- [TEXTO PRESENTADO]
• • • •

Desapruebo lo que dices, pero defiendo tu derecho a decirlo

El rincón del moralista   el blog de Aurelio Arteta

 

Bastante próximo a convertirse en un tópico de las sociedades democráticas (pluralistas, tolerantes) se halla aquel dicho célebre, atribuído a Voltaire, de que «no comparto lo que dices, pero defenderé hasta la muerte tu derecho a decirlo«. Aun estando en desacuerdo con la tesis de quien por sostenerla sufre persecución o amenaza, uno mostraría su total disposición a apoyar la libre expresión de ese pensamiento del que discrepa. En múltiples coyunturas, sin duda ninguna, semejante actitud merece el aplauso ciudadano. Pero no en todas, como trataré de explicar.

 

Pues ese talante de apariencia tan exquisita, como no quiera entrar en más averiguaciones sobre eso reprimido cuya expresión se prohíbe,  podría  desviarse de lo que importa y caer en plena aberración moral. Quiénes sean los injustos perseguidores y quiénes los injustamente perseguidos, eso lo dirá el análisis moral (además del legal) de las tesis o demandas cuestionadas. Antes de prestarse a defender el supuesto derecho a decir lo que sea, pese a que desaprobemos lo dicho, habrá que procurar dejar bien sentadas las razones de nuestra desaprobación. Si un grupo político mantiene en su ideología y programa de acción que hay gentes en su comunidad que deben marcharse o ser eliminadas, ¿podemos contemplar eso como si fuera un punto de vista más entre otros, con el mismo derecho que los demás a ser oído y considerado en  la escena pública? Si semejante punto de vista no debe ser asumido o representado políticamente en modo alguno, quienes lo secundan ¿seguirán gozando del  derecho a ser escuchados en tanto que conciudadanos? No, ya no vale aplicarles aquella reflexión del ilustrado francés, puesto que en modo alguno cabe reconocerles legitimidad para expresar lo que expresan. En tal caso, su pregonado derecho a proclamarlo. La iniquidad de la meta que ese propósito pretende y de los sentimientos que infunde no merecerían el derecho a la libertad de expresión.

• • • •

- [LISTADO DE REGISTROS]
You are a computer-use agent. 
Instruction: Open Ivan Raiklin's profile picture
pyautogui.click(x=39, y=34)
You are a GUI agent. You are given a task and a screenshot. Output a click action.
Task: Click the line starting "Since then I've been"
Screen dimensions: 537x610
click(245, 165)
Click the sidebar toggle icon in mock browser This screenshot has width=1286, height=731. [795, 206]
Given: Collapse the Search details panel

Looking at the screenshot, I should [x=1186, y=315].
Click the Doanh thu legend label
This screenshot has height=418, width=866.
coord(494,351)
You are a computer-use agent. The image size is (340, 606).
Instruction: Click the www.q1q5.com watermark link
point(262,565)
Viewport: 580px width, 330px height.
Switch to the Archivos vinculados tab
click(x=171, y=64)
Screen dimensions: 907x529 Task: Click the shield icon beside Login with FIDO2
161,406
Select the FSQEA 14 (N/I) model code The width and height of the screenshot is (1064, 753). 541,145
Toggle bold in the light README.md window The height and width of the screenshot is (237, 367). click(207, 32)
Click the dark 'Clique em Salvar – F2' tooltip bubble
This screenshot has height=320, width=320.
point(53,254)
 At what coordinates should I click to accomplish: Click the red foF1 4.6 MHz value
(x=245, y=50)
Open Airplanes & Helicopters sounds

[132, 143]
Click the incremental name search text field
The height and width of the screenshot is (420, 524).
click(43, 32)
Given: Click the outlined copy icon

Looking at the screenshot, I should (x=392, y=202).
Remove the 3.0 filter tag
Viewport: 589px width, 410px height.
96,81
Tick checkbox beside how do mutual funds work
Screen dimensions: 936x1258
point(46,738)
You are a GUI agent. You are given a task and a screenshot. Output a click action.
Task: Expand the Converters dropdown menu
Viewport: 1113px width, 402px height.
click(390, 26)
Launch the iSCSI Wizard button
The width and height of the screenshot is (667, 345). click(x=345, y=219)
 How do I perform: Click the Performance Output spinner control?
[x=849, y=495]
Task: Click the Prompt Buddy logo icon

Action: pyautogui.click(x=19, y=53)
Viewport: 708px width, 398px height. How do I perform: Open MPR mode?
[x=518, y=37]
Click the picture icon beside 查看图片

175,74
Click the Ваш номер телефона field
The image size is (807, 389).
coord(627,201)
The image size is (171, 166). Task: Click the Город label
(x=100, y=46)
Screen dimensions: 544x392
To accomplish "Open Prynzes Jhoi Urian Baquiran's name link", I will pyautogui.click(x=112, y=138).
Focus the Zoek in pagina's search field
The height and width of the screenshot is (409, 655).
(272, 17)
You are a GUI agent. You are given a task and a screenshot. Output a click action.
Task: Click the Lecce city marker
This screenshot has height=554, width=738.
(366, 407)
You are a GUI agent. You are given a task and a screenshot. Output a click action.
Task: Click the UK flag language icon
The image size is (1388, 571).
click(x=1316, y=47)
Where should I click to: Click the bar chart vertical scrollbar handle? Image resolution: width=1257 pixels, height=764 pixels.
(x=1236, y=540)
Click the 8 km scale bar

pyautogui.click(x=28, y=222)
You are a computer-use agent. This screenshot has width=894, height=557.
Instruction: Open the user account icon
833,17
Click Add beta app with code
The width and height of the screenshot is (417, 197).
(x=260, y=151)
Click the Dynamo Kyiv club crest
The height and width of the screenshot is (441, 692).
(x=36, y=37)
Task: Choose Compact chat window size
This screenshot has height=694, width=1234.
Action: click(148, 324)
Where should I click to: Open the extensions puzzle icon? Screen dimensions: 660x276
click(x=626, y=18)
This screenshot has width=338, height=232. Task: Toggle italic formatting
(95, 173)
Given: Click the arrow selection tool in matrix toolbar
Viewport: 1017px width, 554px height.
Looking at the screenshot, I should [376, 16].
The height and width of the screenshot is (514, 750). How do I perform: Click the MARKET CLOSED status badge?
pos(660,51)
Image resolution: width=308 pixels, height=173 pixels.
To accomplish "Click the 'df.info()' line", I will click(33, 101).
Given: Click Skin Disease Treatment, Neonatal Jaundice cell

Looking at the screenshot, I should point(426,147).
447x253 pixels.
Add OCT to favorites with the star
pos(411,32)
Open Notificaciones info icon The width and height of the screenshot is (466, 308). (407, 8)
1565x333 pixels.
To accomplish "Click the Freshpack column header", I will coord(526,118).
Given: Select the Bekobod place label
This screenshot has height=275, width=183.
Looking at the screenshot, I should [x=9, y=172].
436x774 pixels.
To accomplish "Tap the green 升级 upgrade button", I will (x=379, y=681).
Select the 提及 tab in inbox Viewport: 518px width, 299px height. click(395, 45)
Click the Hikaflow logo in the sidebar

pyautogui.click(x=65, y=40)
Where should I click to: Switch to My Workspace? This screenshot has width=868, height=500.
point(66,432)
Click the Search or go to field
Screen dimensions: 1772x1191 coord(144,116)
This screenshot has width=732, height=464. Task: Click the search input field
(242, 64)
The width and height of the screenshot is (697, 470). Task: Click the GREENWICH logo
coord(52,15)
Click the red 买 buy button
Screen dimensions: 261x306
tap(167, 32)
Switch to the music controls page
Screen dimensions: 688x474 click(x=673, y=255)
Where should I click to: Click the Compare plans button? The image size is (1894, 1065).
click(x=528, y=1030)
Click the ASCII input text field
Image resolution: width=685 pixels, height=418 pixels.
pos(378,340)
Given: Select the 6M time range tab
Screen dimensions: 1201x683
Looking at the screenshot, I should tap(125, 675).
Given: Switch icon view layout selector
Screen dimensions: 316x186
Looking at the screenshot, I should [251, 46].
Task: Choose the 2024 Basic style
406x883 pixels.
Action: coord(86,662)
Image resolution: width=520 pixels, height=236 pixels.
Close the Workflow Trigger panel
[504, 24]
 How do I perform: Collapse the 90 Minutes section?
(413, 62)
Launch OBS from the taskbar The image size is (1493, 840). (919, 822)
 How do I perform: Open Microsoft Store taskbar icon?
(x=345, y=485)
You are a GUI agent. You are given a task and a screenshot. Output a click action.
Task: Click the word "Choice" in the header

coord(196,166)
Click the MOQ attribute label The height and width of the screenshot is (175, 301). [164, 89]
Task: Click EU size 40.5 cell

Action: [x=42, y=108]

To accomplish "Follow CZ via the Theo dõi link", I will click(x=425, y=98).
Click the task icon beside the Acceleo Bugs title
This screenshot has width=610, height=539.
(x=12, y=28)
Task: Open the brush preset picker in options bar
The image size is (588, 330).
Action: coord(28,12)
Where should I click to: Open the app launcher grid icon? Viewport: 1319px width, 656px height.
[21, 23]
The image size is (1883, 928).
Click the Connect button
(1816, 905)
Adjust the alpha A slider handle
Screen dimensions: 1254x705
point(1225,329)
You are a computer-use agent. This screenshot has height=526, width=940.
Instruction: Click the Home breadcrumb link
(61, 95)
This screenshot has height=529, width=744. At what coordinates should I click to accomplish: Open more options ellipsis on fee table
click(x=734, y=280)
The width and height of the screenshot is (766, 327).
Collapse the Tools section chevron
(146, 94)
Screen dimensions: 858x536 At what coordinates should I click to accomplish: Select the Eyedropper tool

• • • •

- [INSTRUCCIONES DE TRABAJO]
1. Según el texto sobre la libertad de expresión, ¿por qué ya no vale aplicar la reflexión del ilustrado francés a un grupo que sostiene que ciertas gentes de su comunidad deben marcharse o ser eliminadas? Explíquelo en una a tres oraciones.
2. Transcriba sin cambios el fragmento del texto sobre la libertad de expresión que comienza en las palabras «Desapruebo lo que» y concluye tras las palabras «trataré de explicar.».
Los registros no guardan relación alguna con el texto sobre la libertad de expresión.

- [RESPUESTAS]
1. Porque en modo alguno cabe reconocer a quienes secundan ese punto de vista legitimidad para expresar lo que expresan. La iniquidad de la meta que persigue ese propósito y de los sentimientos que infunde no merecería el derecho a la libertad de expresión.

2.
Desapruebo lo que dices, pero defiendo tu derecho a decirlo

El rincón del moralista   el blog de Aurelio Arteta

 

Bastante próximo a convertirse en un tópico de las sociedades democráticas (pluralistas, tolerantes) se halla aquel dicho célebre, atribuído a Voltaire, de que «no comparto lo que dices, pero defenderé hasta la muerte tu derecho a decirlo«. Aun estando en desacuerdo con la tesis de quien por sostenerla sufre persecución o amenaza, uno mostraría su total disposición a apoyar la libre expresión de ese pensamiento del que discrepa. En múltiples coyunturas, sin duda ninguna, semejante actitud merece el aplauso ciudadano. Pero no en todas, como trataré de explicar.